At the same time, there have always been hints that Anne might be happier if her man weren’t always the strictly egalitarian, turtleneck-wearing, sensitive guy who was the New Man to the ’70s New Woman.
For one thing, the men she responds to on TV and in the movies aren’t like that at all. When we finally watched one of her favorite movies, The Sound of Music, together, she confided to me that her masculine ideal was Christopher Plummer’s character, Captain von Trapp. This is a guy who, as the movie starts, has his family so regimented that the kids march in military drill when he blows a whistle! It seemed perfectly likely to me that his marriage would include the occasional spanking. There’s more than one way to solve a problem like Maria…

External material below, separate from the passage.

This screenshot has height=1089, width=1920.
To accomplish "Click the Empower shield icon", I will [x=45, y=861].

By contrast, her adjective of choice for a male character she doesn’t like is “weak.”
Another thing: Because we’ve always had two jobs, we’ve always had two cars. But when we go somewhere together, it’s always understood that I drive. I never insisted on this, never lobbied for it. It just seemed to happen.

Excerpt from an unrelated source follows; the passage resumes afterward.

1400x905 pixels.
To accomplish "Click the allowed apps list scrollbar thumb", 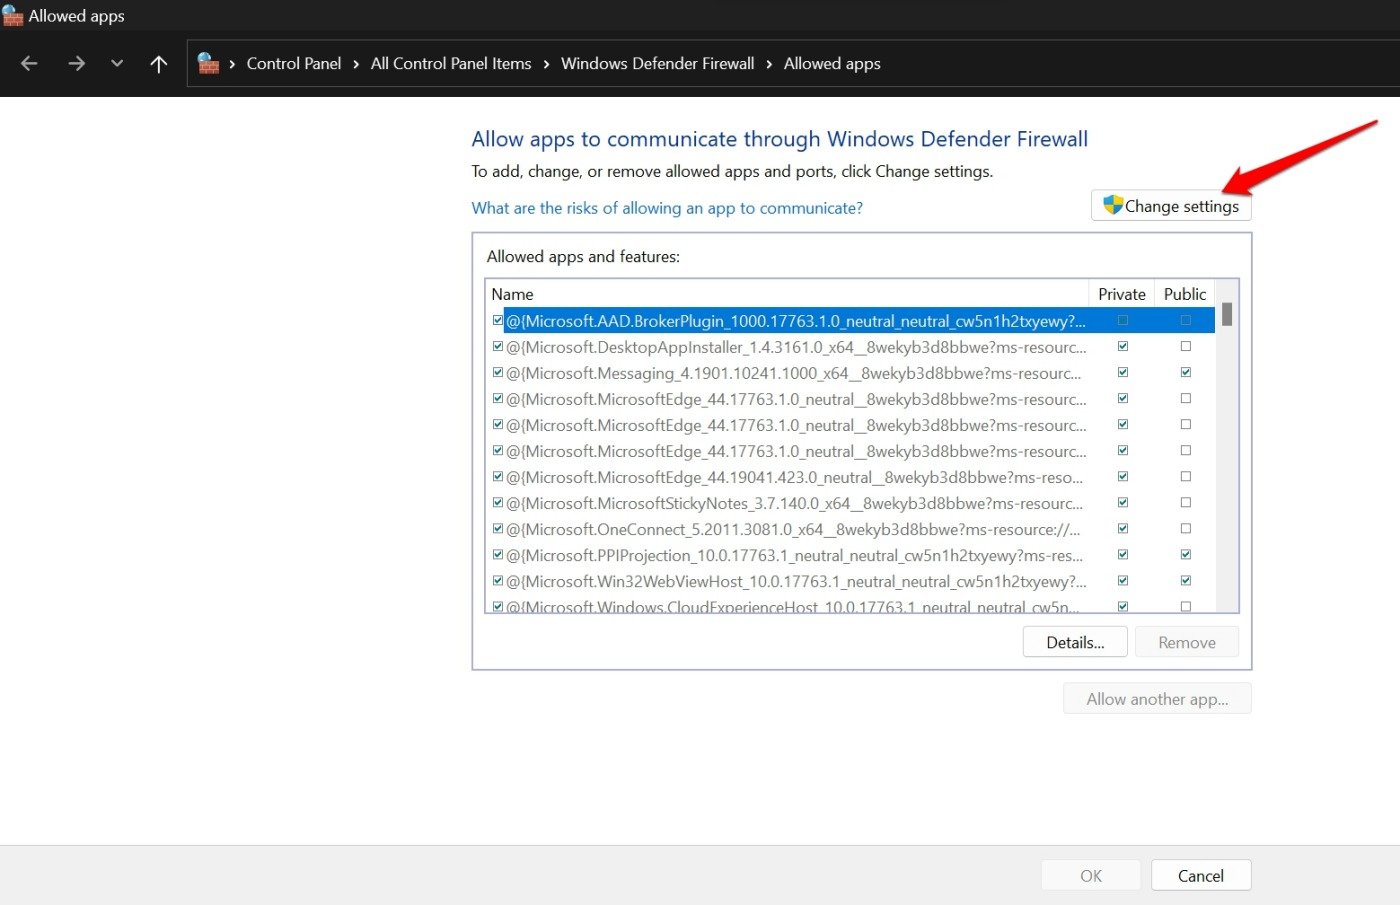I will pyautogui.click(x=1226, y=314).
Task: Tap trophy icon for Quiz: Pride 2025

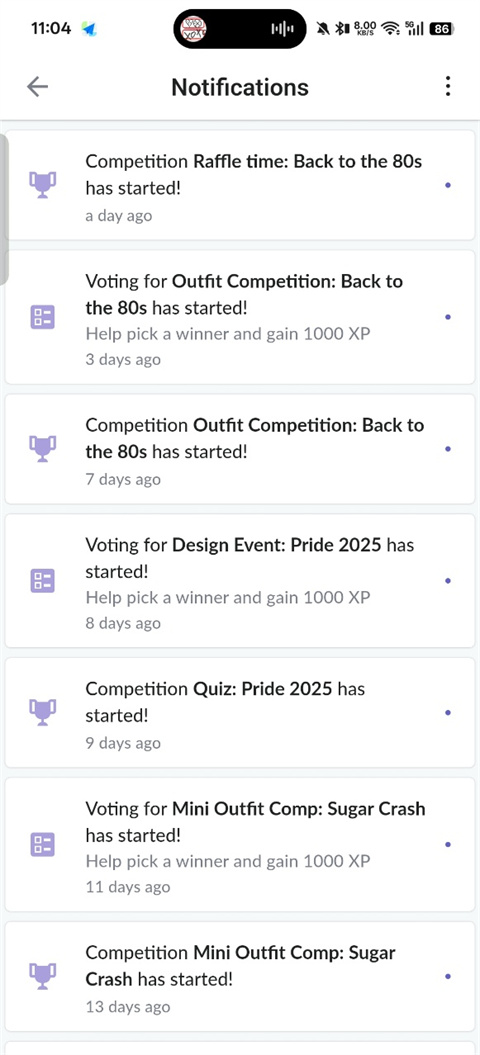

Likewise, I take care of the household finances. I have Quicken, and I spend an average of 20 minutes a day entering bills, tracking investments and projecting balances. Anne doesn’t look at any of it. Sometimes when we’ve been at odds, she’s brought up this inequality as something that troubles her. But when I set up a shared hard drive and installed Quicken on her own computer, she never opened it.
And one more thing. A couple of times in the past few years, when asked what I wanted for my birthday, I asked for her obedience for the day. The first time, it took her about a week to agree. But she did, and I made sure we had a great day: fun sex in the morning, a long walk by the water in the afternoon, dinner out in the evening. In truth, nothing too challenging or out of the ordinary, but it was directed by me.
Anne just glowed with happiness, that day and for a couple days after. The fact is, Anne likes me to run things. She just wants me to run things the way she’d like.
I love to please her. Like the dominant partners of the blogs I read, I consider her happiness crucial.
The question is, what will happen when I start being my own version of Captain von Trapp?